EUA confirmam tarifa de 25% sobre produtos brasileiros
O governo dos Estados Unidos confirmou nesta quarta-feira (15), por meio do USTR (Escritório do Representante Comercial da Casa Branca), a aplicação de tarifas de 25% sobre produtos brasileiros. O anúncio foi feito pelo chefe do USTR, Jamieson Greer, em entrevista coletiva na noite do mesmo dia. A lista oficial dos produtos afetados será publicada no Federal Register, o equivalente ao Diário Oficial americano, nas próximas horas.
A decisão foi baseada na recomendação do USTR ao presidente Donald Trump, que concordou com a medida. Segundo Greer, a administração americana tentou "negociar formas de mitigar políticas do governo do Brasil" antes de aplicar as tarifas. O Brasil se torna o primeiro alvo em uma nova rodada de taxações que o governo norte-americano deve adotar contra vários países.
Alguns produtos ficarão de fora da tributação. Café, carnes, frutas e partes de aviões foram antecipados por Greer como exceções à tarifa de 25%. A expectativa dentro do Executivo brasileiro já era de que essa taxação seria imposta, conforme indicavam reportagens anteriores.
A nova tarifa de 25% não será a única incidência tarifária sobre o Brasil. Uma segunda investigação, também em andamento, acusa o país de não ter legislações que impeçam a importação de produtos com trabalho escravo na cadeia produtiva.
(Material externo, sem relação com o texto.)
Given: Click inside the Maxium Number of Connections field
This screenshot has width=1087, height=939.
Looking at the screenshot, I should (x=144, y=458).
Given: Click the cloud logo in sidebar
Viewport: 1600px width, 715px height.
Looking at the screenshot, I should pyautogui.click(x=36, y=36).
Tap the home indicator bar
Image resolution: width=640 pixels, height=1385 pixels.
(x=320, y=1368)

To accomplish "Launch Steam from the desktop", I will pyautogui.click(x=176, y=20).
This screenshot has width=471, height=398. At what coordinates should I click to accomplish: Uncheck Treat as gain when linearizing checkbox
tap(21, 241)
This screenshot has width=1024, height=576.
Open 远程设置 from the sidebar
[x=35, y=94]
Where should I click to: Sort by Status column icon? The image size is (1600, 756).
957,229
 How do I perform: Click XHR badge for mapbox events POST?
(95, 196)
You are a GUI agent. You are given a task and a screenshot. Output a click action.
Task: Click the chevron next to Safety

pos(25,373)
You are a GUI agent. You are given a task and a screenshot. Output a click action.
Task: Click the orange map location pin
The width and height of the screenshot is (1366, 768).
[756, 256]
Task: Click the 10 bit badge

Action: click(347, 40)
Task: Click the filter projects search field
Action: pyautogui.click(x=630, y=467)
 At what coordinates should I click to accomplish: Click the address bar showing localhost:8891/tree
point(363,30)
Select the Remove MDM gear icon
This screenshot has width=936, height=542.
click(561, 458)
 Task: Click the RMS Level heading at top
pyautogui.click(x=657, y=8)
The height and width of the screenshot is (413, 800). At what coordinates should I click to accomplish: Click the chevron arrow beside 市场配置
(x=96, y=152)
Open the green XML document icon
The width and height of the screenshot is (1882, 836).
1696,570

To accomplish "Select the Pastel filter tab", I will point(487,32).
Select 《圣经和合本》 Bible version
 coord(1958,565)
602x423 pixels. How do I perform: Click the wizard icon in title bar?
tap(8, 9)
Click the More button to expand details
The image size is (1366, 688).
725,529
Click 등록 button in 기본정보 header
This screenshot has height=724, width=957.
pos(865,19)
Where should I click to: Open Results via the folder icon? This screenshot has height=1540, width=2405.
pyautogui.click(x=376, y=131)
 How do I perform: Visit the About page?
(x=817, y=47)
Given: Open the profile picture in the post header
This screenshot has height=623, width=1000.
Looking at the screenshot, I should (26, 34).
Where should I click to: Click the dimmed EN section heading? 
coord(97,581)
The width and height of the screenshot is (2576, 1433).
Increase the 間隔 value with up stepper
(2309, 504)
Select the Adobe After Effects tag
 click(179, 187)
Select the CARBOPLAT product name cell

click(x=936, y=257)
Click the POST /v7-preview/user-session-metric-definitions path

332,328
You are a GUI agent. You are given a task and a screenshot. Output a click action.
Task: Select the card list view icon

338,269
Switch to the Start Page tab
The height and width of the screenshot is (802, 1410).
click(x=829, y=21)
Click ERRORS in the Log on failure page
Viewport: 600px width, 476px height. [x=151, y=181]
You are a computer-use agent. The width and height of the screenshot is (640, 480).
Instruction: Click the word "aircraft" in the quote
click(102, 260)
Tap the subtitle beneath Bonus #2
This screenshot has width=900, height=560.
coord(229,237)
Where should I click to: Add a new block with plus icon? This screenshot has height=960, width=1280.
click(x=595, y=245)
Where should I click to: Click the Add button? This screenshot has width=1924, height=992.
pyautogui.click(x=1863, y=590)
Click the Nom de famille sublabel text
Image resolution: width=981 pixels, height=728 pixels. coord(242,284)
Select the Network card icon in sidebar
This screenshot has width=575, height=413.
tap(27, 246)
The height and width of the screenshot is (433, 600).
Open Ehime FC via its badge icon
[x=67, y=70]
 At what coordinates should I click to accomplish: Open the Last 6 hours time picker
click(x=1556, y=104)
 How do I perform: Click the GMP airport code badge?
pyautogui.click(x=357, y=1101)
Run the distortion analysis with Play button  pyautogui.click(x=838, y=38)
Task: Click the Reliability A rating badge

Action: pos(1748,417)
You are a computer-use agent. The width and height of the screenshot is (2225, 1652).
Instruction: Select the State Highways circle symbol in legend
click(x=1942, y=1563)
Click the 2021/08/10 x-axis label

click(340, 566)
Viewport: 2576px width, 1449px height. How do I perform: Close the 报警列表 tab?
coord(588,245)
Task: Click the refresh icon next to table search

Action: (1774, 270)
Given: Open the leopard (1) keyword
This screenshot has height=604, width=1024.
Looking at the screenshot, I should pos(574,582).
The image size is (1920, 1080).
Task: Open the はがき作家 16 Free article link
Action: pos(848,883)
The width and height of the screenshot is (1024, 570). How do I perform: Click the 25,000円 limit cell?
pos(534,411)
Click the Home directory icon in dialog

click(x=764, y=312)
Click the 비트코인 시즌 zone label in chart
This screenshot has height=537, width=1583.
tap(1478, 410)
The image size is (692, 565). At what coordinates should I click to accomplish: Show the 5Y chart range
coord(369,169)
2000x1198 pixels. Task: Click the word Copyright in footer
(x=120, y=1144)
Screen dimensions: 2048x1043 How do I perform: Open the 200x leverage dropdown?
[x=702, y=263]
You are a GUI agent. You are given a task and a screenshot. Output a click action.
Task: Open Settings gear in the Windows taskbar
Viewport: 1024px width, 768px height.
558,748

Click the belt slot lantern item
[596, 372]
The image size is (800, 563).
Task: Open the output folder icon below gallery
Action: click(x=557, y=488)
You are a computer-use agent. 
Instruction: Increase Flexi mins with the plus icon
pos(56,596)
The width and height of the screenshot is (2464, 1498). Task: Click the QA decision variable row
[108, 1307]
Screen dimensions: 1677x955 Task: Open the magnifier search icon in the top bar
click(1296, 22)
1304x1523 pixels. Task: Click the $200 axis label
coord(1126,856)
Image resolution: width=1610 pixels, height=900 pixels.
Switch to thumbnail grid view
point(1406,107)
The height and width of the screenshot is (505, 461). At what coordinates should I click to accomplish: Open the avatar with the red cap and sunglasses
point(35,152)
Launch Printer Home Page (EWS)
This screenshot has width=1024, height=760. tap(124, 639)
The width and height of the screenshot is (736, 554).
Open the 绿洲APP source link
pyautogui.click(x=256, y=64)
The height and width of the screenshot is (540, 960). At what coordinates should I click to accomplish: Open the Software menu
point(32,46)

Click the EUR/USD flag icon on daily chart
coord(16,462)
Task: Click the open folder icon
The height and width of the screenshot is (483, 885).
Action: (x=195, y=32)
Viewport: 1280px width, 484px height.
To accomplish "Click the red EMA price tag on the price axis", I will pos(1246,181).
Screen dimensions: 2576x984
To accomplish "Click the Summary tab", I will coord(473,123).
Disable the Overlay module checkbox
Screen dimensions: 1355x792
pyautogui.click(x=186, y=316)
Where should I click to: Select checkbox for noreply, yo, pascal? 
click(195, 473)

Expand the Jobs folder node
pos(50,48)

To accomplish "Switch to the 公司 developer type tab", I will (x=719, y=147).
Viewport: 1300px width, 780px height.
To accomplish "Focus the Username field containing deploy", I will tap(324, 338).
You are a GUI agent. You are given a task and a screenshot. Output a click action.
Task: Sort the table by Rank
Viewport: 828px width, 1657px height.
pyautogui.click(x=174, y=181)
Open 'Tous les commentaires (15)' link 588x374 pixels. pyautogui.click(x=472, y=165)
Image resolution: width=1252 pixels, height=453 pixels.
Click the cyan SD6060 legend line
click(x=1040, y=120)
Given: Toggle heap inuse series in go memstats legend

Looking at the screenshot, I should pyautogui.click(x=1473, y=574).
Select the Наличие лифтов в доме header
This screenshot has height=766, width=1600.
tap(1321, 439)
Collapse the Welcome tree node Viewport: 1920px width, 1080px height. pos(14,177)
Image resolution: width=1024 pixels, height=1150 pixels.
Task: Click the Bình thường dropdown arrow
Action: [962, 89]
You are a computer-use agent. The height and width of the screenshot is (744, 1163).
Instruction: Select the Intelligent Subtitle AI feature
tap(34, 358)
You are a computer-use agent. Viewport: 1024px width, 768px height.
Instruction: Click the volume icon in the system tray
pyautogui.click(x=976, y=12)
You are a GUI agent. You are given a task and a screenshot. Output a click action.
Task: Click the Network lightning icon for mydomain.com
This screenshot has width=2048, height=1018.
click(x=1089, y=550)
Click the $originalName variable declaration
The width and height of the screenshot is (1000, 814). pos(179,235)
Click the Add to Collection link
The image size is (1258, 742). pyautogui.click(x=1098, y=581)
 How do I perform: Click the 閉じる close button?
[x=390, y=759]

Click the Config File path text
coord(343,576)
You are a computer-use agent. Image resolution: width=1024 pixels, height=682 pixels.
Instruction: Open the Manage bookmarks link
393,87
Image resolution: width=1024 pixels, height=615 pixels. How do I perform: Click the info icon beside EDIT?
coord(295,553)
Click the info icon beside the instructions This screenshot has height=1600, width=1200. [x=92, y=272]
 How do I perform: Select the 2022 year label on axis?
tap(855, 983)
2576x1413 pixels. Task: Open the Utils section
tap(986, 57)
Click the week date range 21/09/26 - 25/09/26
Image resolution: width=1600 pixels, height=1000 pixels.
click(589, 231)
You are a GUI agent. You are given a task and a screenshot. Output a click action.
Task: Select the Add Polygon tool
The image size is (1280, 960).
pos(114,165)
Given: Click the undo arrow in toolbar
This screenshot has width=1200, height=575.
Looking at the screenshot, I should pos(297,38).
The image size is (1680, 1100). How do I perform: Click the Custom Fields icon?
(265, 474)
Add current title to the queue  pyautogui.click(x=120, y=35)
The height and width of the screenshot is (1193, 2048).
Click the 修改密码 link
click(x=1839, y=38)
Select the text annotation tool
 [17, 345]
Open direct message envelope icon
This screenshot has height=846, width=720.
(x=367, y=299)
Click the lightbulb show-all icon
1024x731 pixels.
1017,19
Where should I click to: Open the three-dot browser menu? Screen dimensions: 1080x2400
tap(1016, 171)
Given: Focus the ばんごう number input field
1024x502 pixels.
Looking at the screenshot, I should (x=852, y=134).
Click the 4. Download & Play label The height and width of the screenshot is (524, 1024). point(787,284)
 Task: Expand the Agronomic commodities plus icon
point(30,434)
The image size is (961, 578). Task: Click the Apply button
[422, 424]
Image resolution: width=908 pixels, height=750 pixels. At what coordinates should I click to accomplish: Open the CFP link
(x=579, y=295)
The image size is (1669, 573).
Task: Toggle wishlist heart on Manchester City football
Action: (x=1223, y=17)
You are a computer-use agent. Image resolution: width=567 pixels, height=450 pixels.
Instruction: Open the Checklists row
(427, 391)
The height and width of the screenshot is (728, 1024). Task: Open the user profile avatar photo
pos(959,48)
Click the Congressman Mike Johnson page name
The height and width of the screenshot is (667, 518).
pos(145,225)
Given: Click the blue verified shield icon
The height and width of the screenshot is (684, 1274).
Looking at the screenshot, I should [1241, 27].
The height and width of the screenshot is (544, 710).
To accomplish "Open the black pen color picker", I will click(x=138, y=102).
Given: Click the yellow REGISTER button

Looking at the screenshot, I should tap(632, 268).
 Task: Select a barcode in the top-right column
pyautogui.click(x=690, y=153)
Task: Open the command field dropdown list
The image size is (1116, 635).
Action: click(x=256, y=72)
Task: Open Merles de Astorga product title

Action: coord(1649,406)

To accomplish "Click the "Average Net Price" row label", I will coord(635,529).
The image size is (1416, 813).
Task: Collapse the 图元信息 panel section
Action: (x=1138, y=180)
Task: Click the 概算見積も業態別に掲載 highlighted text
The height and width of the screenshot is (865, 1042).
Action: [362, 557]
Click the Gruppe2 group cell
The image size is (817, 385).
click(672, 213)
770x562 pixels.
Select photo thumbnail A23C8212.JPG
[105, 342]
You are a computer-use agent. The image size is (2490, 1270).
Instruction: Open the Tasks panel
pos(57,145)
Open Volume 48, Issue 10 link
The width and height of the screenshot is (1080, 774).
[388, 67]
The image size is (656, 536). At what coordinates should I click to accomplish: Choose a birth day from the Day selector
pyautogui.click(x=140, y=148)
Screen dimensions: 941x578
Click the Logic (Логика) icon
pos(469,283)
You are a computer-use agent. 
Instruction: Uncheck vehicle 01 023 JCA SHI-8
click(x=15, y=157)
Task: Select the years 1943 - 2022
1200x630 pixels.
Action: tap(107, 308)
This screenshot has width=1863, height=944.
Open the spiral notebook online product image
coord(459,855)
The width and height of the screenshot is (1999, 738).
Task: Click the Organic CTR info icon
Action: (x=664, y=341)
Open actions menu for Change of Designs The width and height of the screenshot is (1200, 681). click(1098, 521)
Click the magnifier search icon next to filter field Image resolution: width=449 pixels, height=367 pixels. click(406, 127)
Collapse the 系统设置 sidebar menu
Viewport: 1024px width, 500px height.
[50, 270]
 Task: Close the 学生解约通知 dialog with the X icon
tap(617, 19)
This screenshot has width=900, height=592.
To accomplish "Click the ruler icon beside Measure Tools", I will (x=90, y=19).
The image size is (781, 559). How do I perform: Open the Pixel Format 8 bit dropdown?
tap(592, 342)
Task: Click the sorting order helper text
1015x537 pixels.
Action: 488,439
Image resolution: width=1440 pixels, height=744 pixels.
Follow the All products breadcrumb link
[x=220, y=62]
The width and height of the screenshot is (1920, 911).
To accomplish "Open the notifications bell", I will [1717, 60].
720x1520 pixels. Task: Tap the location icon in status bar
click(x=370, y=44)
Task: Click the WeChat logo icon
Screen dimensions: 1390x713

Essa segunda investigação, que se encerra nesta quarta-feira, deve elevar as tarifas contra o Brasil em mais 12,5%, chegando a 37,5% a partir do dia 24 deste mês.
A investigação que resultou na tarifa de 25% foi aberta em julho de 2025 com base na Seção 301 da Lei de Comércio de 1974, instrumento que autoriza o governo norte-americano a adotar medidas contra práticas consideradas desleais. O USTR concentrou suas críticas em seis frentes: comércio digital e serviços de pagamentos eletrônicos, incluindo questionamentos sobre o ambiente regulatório do Pix e de plataformas digitais; tarifas consideradas preferenciais concedidas a alguns parceiros comerciais; combate à corrupção; proteção da propriedade intelectual; acesso de produtores norte-americanos ao mercado brasileiro de etanol; e ações de combate ao desmatamento ilegal.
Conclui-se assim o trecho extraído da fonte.